TO DO
All that is wanted is the exact text of the lines below from the one with "The image size is (1212, 667)." through the one with "Where should I", inclusive, minus any pictures.

RECORDS SHOWN
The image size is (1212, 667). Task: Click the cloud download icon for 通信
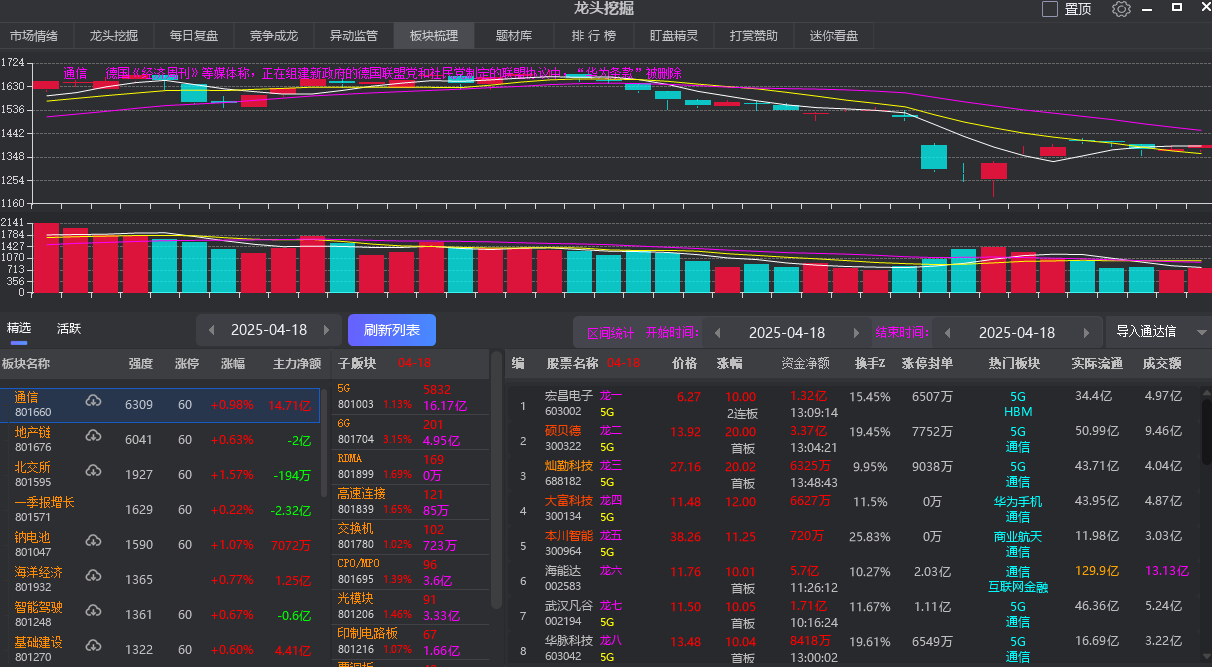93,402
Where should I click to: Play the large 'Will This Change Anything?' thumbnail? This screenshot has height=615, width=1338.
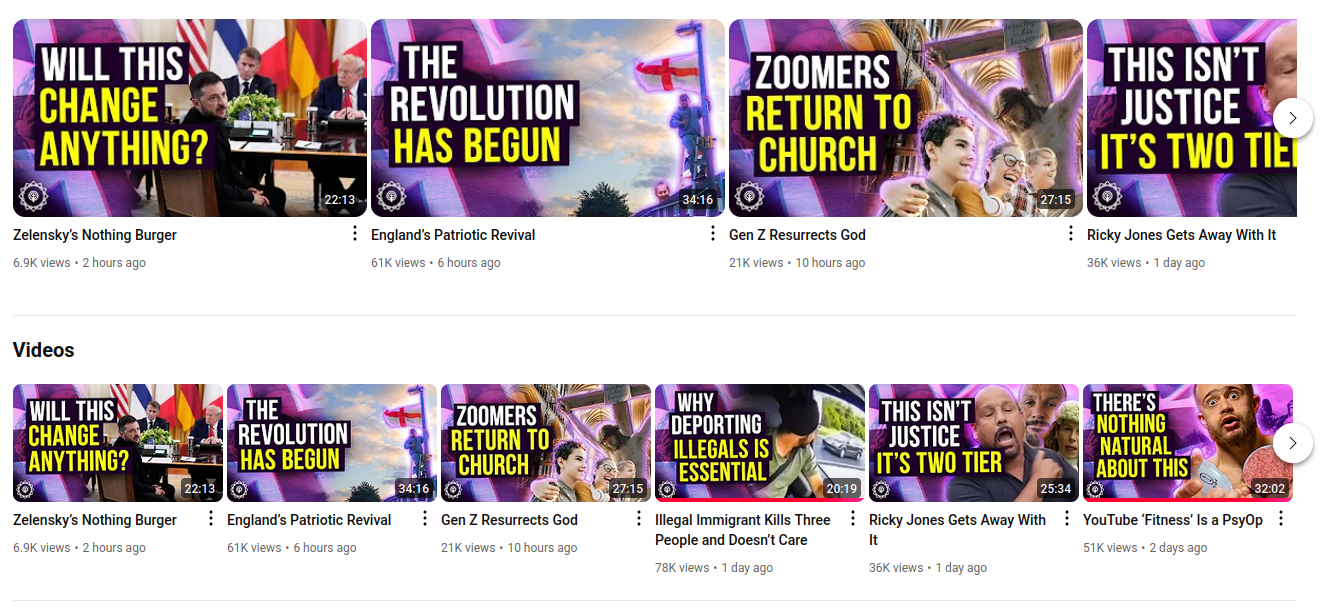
---
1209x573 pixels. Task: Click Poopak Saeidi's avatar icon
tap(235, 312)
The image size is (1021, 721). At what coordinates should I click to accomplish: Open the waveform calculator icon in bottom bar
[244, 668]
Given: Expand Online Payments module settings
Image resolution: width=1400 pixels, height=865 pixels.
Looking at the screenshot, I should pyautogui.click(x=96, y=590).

SOLVED EXERCISE
The image size is (1212, 667). Task: Click the cloud download icon for 通信
93,402
Where should I click to: Play the large 'Will This Change Anything?' thumbnail? This screenshot has height=615, width=1338.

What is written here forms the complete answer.